Lili'uokalani Trust houses Native Hawaiians impacted by Coronavirus crisis

Wednesday marks Queen Lili'uokalani's 182nd birthday--and her lasting legacy is now helping Native Hawaiians who were hit hard by the COVID-19 crisis.

Wednesday, September 2nd 2020, 7:45 PM HST by 'A'ali'i Dukelow | KITV

Wednesday marks Queen Lili'uokalani's 182nd birthday--and her lasting legacy is now helping Native Hawaiians who were hit hard by the COVID-19 crisis. 

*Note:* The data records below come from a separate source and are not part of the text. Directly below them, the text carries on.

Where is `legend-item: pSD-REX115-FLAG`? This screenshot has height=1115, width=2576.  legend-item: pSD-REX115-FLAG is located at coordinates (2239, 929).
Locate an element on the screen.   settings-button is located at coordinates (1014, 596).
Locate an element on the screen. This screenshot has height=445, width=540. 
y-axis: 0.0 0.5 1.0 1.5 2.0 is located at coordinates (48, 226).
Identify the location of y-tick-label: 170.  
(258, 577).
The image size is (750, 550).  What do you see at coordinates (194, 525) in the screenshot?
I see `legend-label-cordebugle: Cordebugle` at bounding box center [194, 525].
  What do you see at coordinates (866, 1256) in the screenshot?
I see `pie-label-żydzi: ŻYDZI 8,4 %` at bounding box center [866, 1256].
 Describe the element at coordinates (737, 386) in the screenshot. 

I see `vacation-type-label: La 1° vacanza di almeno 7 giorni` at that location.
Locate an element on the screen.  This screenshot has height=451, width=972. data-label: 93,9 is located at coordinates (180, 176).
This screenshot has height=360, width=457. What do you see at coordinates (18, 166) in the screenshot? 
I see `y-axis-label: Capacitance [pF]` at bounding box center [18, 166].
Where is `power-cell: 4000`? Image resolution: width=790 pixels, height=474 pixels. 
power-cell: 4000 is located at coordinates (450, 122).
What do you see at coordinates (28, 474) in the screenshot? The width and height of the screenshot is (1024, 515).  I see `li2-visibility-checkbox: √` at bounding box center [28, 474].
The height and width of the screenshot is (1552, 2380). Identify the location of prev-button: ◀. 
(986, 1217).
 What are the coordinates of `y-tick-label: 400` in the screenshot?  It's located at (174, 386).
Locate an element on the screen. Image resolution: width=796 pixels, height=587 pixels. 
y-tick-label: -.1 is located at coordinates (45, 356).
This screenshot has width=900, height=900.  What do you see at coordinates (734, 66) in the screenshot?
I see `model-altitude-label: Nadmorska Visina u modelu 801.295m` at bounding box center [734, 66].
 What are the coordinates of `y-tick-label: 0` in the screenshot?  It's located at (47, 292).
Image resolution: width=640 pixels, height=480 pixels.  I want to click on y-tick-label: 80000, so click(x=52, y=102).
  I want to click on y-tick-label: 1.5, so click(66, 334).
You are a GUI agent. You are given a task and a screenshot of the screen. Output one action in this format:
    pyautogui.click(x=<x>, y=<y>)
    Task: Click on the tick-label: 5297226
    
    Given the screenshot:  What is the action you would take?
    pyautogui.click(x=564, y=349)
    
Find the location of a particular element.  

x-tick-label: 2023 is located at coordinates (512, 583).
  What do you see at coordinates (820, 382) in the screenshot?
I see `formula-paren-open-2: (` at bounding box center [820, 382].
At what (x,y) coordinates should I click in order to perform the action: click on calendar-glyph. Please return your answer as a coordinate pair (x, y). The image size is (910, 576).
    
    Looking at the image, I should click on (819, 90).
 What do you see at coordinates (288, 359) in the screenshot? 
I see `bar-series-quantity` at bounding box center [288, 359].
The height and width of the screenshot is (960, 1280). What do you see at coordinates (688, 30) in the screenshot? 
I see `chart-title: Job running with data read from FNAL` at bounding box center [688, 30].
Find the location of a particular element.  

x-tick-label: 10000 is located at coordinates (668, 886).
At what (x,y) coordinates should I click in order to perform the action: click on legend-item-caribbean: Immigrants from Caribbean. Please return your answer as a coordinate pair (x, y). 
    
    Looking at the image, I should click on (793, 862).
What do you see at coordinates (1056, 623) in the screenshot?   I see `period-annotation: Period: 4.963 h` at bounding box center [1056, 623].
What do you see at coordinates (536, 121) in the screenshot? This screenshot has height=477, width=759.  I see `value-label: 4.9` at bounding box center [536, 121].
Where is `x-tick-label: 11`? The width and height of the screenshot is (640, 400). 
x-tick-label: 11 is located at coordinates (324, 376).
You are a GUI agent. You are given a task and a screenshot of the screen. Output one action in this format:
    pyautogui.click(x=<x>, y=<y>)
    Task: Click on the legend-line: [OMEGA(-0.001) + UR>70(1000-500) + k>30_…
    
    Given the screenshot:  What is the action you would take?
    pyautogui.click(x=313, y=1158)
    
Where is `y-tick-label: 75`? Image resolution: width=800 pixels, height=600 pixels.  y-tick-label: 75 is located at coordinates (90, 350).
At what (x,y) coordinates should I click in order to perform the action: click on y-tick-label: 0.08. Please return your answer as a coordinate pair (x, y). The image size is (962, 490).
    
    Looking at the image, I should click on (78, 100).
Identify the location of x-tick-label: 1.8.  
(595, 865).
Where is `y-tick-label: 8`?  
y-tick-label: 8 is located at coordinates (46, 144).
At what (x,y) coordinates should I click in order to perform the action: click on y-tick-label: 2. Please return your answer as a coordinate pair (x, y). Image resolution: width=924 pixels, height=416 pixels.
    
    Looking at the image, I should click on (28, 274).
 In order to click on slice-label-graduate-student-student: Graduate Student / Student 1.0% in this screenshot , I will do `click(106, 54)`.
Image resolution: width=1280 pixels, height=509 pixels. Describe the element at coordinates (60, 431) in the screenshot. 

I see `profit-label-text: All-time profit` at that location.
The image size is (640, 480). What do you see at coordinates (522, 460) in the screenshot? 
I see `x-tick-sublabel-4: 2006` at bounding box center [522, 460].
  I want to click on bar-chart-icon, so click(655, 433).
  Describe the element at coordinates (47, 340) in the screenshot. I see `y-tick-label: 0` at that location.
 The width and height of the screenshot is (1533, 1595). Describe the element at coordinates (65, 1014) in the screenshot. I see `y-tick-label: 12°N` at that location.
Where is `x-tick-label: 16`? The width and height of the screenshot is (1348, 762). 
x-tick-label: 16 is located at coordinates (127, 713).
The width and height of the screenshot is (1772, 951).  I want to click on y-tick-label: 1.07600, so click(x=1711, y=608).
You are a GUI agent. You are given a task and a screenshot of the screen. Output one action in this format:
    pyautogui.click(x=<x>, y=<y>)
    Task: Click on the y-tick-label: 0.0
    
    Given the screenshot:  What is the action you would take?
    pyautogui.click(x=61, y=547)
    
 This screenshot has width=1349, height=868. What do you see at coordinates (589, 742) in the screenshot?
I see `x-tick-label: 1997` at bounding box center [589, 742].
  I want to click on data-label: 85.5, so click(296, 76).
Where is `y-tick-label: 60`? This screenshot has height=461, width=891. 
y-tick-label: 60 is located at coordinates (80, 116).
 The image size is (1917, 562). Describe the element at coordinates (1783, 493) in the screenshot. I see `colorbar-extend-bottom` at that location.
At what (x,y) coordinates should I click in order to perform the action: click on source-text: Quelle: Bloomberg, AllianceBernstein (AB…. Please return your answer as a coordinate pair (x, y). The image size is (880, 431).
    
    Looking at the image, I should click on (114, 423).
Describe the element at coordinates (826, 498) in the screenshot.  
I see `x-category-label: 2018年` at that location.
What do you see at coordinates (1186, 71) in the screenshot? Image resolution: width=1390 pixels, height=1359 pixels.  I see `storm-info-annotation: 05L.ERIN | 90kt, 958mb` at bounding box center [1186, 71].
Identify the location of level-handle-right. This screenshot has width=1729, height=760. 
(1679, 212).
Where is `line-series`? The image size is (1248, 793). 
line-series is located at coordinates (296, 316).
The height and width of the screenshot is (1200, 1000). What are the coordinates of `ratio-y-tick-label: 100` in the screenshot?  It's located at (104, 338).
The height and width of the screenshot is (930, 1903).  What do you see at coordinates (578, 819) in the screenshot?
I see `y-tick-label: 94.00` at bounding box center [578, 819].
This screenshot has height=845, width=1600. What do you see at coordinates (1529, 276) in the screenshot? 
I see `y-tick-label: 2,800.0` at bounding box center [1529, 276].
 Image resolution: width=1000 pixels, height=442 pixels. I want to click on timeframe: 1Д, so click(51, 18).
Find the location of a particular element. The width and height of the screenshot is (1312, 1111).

Lydia's House, a namesake of Hawai'i's last ruling monarch, is a transitional housing project funded by the trust she left behind. Since officially opening its doors in June, all 18 of its units have been filled, housing 42 young Native Hawaiian adults who had no place to call home after the pandemic hit. 

"Right when COVID struck, I was struggling on Kaua'i, living in the foster system, aging out, and not knowing where I was going to be," Ehukai Goias-Medeiros said. 

But the 19-year-old said he has struggled his whole life. When he wasn't in the foster system, he was out on the streets--and when the pandemic hit, he was out of a job. 

"(I) Couldn't finish my high school year in class, so I had to do everything online, was hard to finish my senior project," Goias-Medeiros recalled. 

"It was especially hard getting back up knowing that I'm going to have a baby soon."

For the past 11 years, Goias-Medeiros has been a beneficiary under the Lili'uokalani Trust, and was offered to live at Lydia's House. He called the opportunity a blessing, and decided to move to Honolulu to live near his pregnant girlfriend, who resides in Makaha.

According to staff, the other 41 tenants at Lydia's House have experienced homelessness, domestic violence, and mental health crises. 

"These would have been your entry wage workforce in the hospitality industry, food and beverage, retail, and a lot of them just didn't have those opportunities because COVID affected them. COVID is what actually put them into a crisis," Lydia's House executive director Kimo Carvalho said. 

To help mitigate that crisis, tenants are charged a nominal fee and receive financial literacy, counseling, and case management services. Carvalho said they are also planning to add temporary shelter and an arrest diversion program for 14 to 17-year-old children by next year. 

"Without Lydia's House, I would not be able to imagine a future for myself," Goias-Medeiros said.

"Growing up without a family, Lydia's House is my family. 

According to the state point-in-time count, more than half of the homeless population in Hawai'i identify as Native Hawaiian or Pacific Islander as of this year. 

Lydia's House is trying to change that, and Goias-Medeiros is living proof.